In a system arranged as above, when a WCD enters into coverage of a base station, the WCD may engage in attach signaling with the base station, by which the WCD would register to be served by the base station on a particular carrier (perhaps a particular pair of downlink carrier and uplink carrier). Through the attach process and/or subsequently, the base station and supporting LTE network infrastructure may establish for the WCD one or more bearers, essentially defining logical tunnels for carrying bearer data between the WCD and a transport network such as the Internet. Each such bearer may have a particular class of service defined by a quality of service class identifier (QCI), for carrying a particular class or type of data. For instance, one such bearer may be a best-efforts bearer for carrying general Internet traffic, another such bearer may be an Internet Multimedia System (IMS) signaling bearer for carrying voice over Internet Protocol (VoIP) setup signaling, and another such bearer may be a guaranteed-bit-rate bearer for carrying VoIP traffic.
Once attached with the base station, a WCD may then operate in a “connected” mode in which the base station may schedule data communication to and from the WCD on the WCD's established bearer(s). In particular, when the base station receives bearer data for transmission to the WCD, the base station may schedule particular PDSCH resources to carry that bearer data and may provide a DCI message to the WCD directing the WCD to receive the bearer data on those PDSCH resources. Similarly, when the WCD has bearer data to transmit to the base station, the WCD may transmit a scheduling request to the base station, and the base station may then schedule particular PUSCH resources to carry that bearer data and provide a DCI message to the WCD directing the WCD to transmit the bearer data on those PUSCH resources.

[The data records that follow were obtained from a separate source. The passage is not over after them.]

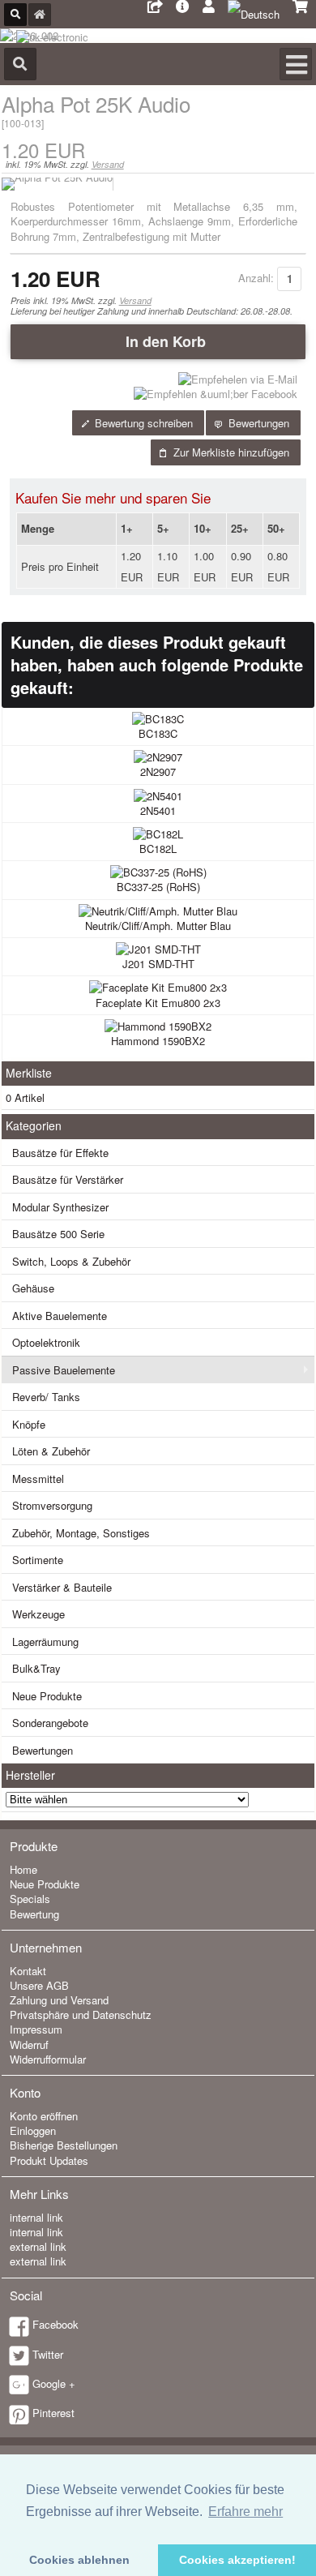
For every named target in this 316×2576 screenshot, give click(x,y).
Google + (53, 2383)
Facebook (55, 2324)
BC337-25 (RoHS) (158, 886)
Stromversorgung (52, 1505)
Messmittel (38, 1478)
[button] (158, 341)
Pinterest (53, 2412)
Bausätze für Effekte (60, 1152)
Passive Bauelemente (63, 1370)
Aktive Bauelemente (59, 1315)
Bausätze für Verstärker (67, 1179)
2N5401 (158, 810)
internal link (36, 2217)
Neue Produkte (47, 1696)
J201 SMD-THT (158, 963)
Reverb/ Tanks (46, 1396)
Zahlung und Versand (59, 2000)
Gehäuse (33, 1288)
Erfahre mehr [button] (245, 2511)
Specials (30, 1898)
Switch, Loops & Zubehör (71, 1261)
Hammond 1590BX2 (158, 1040)
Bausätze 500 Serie (58, 1233)
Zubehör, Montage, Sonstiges (81, 1533)
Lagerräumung (45, 1641)
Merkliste (29, 1073)
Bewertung (34, 1914)
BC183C (158, 733)
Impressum (36, 2029)
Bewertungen (42, 1750)
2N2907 (158, 771)
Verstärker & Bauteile (62, 1587)
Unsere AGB (39, 1985)
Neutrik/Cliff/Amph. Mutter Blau (158, 925)
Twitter (47, 2354)
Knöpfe (28, 1424)
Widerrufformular (48, 2059)
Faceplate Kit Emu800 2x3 (158, 1002)
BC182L (158, 848)
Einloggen (33, 2130)
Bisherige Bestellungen (63, 2145)
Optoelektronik (46, 1342)
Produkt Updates (49, 2160)
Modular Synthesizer (60, 1207)
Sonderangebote (50, 1722)
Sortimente (37, 1559)
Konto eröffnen (44, 2116)
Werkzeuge (38, 1614)
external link (38, 2246)
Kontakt (28, 1970)
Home (23, 1869)
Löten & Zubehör (51, 1451)
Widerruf (29, 2044)
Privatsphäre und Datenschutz (81, 2014)
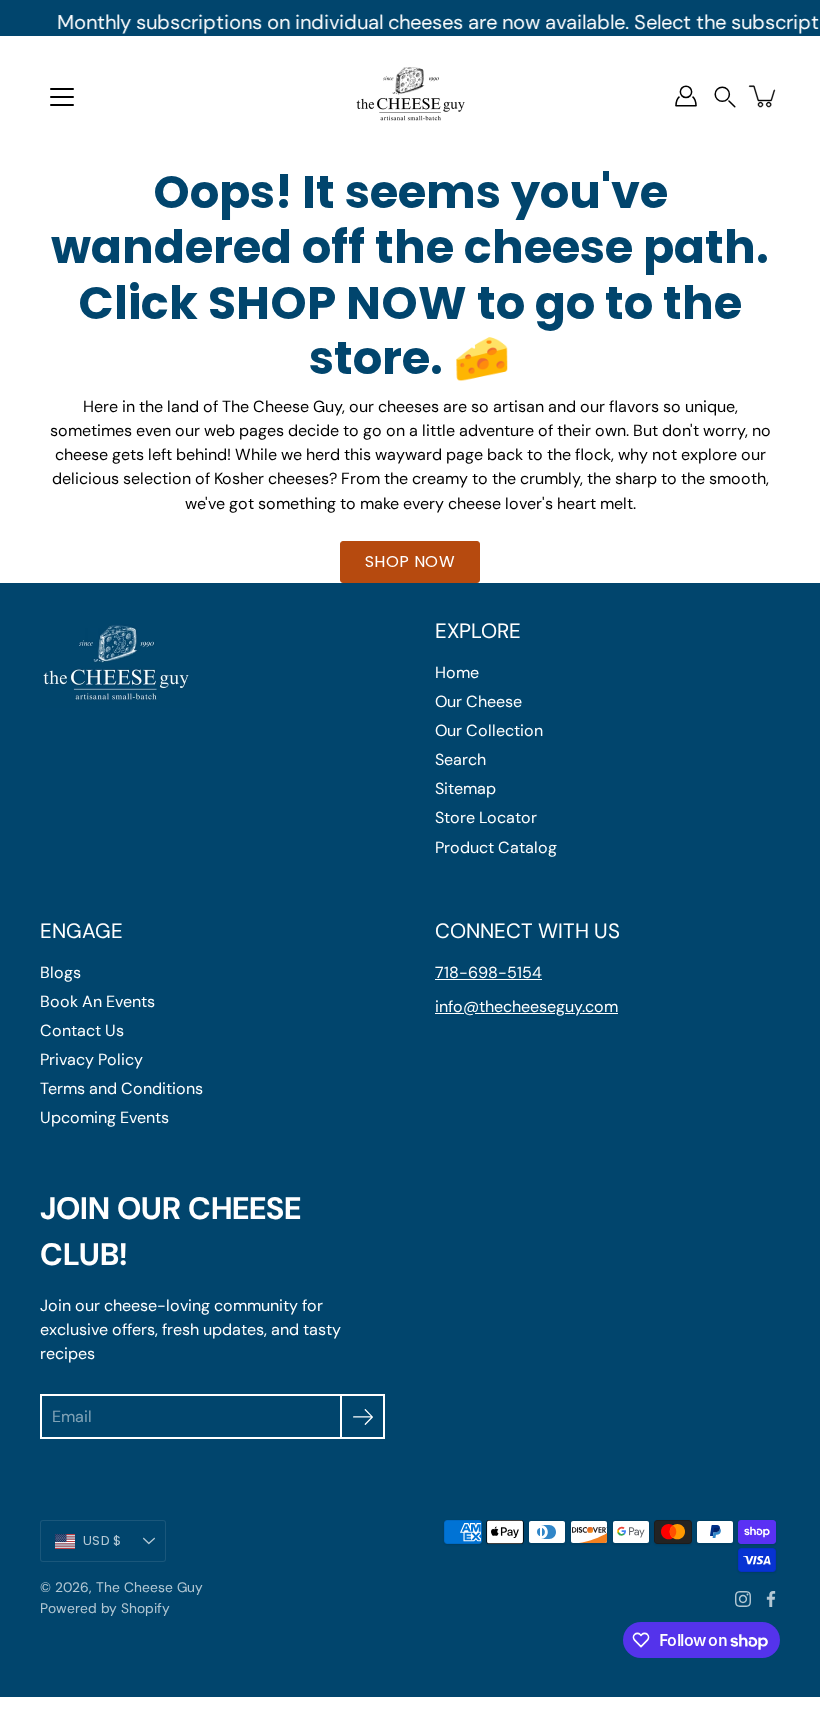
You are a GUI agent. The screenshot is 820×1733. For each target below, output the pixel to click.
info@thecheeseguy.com (526, 1006)
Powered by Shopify (105, 1608)
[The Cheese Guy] (410, 96)
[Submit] (362, 1416)
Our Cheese (478, 701)
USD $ (102, 1540)
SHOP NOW (410, 561)
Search (460, 759)
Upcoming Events (104, 1117)
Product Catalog (496, 847)
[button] (725, 96)
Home (457, 672)
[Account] (686, 96)
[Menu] (62, 97)
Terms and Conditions (121, 1088)
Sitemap (465, 788)
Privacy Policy (91, 1059)
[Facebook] (771, 1599)
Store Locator (486, 817)
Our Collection (489, 730)
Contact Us (82, 1030)
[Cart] (764, 96)
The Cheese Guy (149, 1587)
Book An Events (97, 1001)
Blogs (60, 972)
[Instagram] (743, 1599)
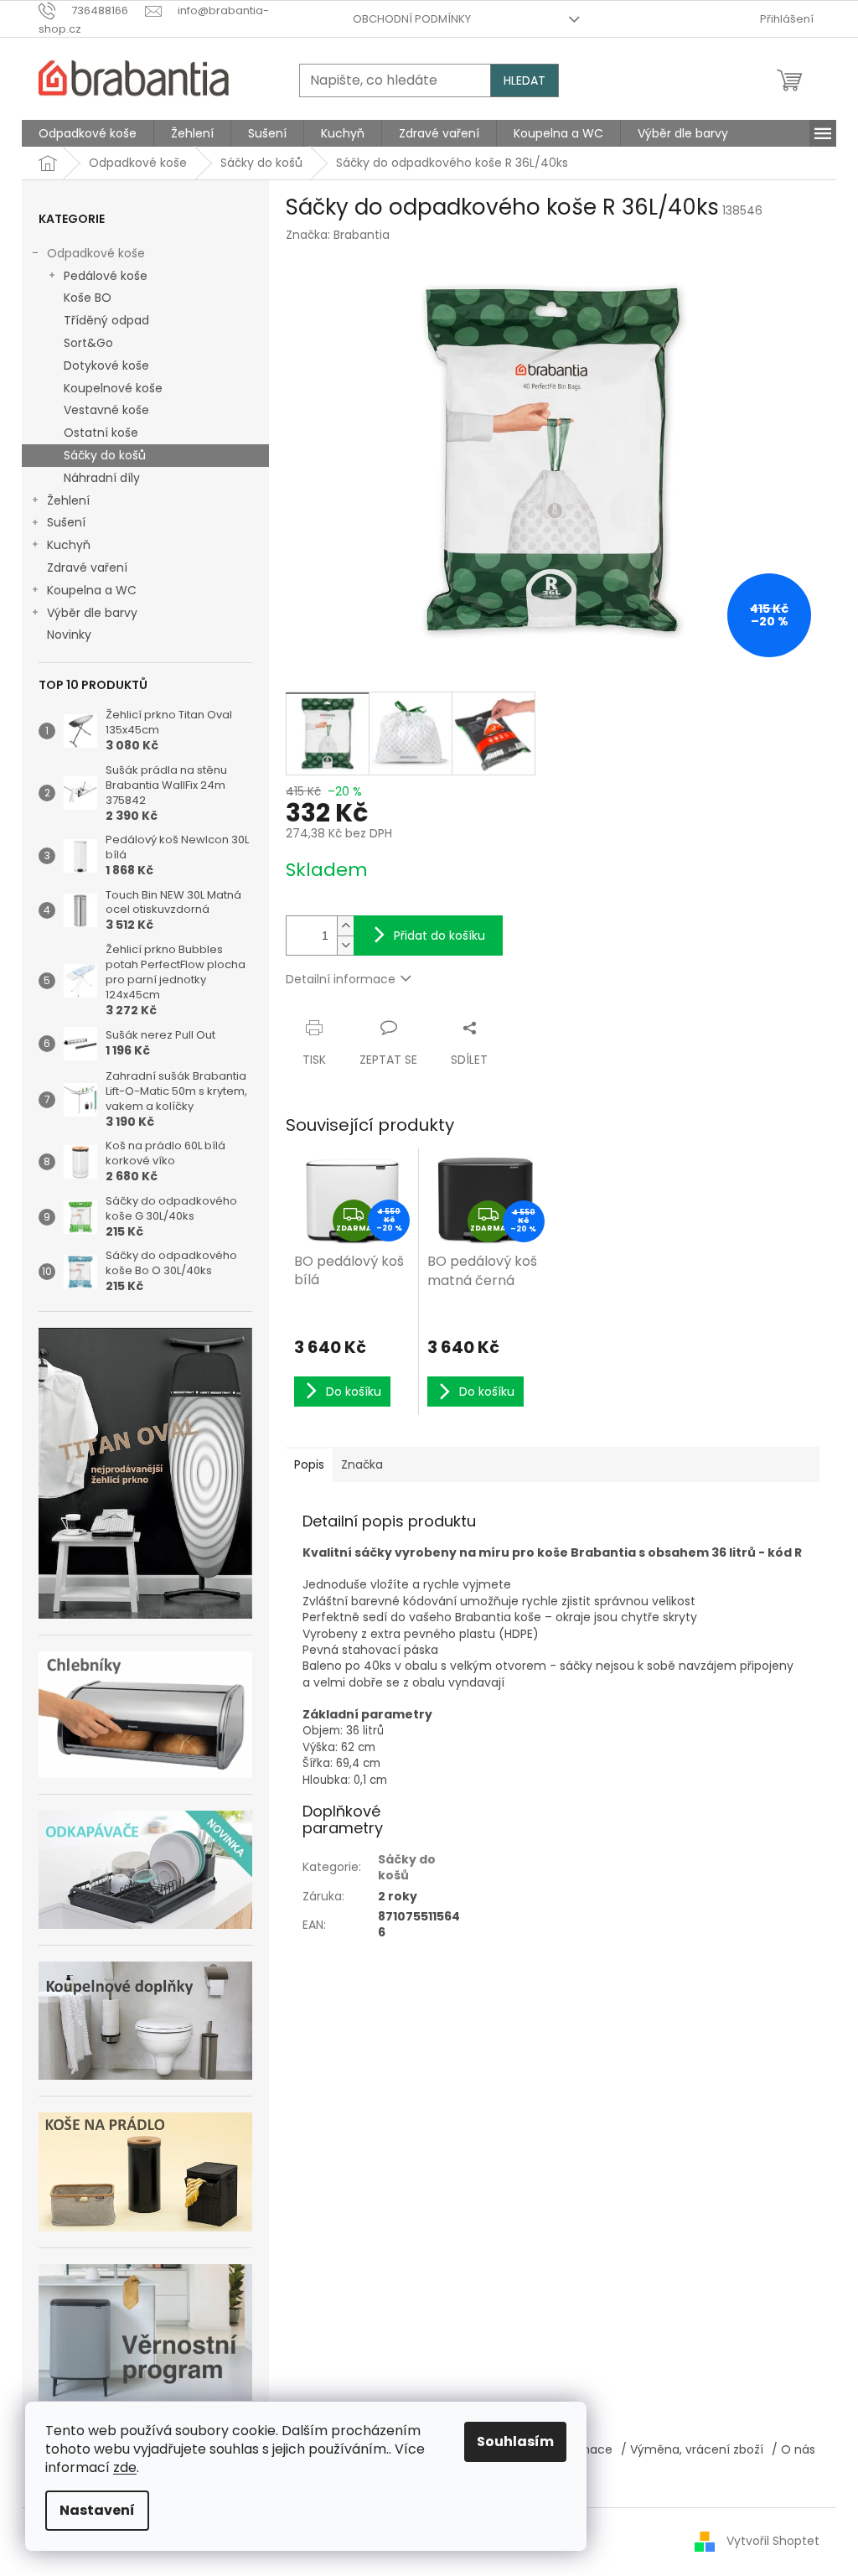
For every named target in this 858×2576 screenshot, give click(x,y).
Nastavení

In a basic LTE arrangement, when a WCD is attached with a base station on a particular carrier (e.g., pair of downlink carrier and uplink carrier), the base station provides DCIs to the WCD on the PDCCH of that carrier and schedules downlink communication of bearer data to the WCD on the PDSCH of that carrier. As a base station may be serving many WCDs at a time, however, the PDSCH on such a carrier may become congested. To help overcome this issue, a revision of LTE known as LTE-Advanced now permits a base station to serve a WCD with “carrier aggregation,” by which the base station schedules bearer communication with the WCD on multiple carriers at a time. With carrier aggregation, a base station may provide a DCI message to a WCD on the carrier on which the WCD is attached (the WCD's “primary carrier” or “PCell”), but may use that DCI message to schedule downlink communication of bearer data to the WCD on two or more carriers at time, such as on both the PDSCH of the WCD's primary carrier and the PDSCH of one or more other carriers (the WCD's “secondary carriers” or “SCells”). Such carrier aggregation can significantly increase the base station's effective bandwidth, well beyond the 20 MHz limit.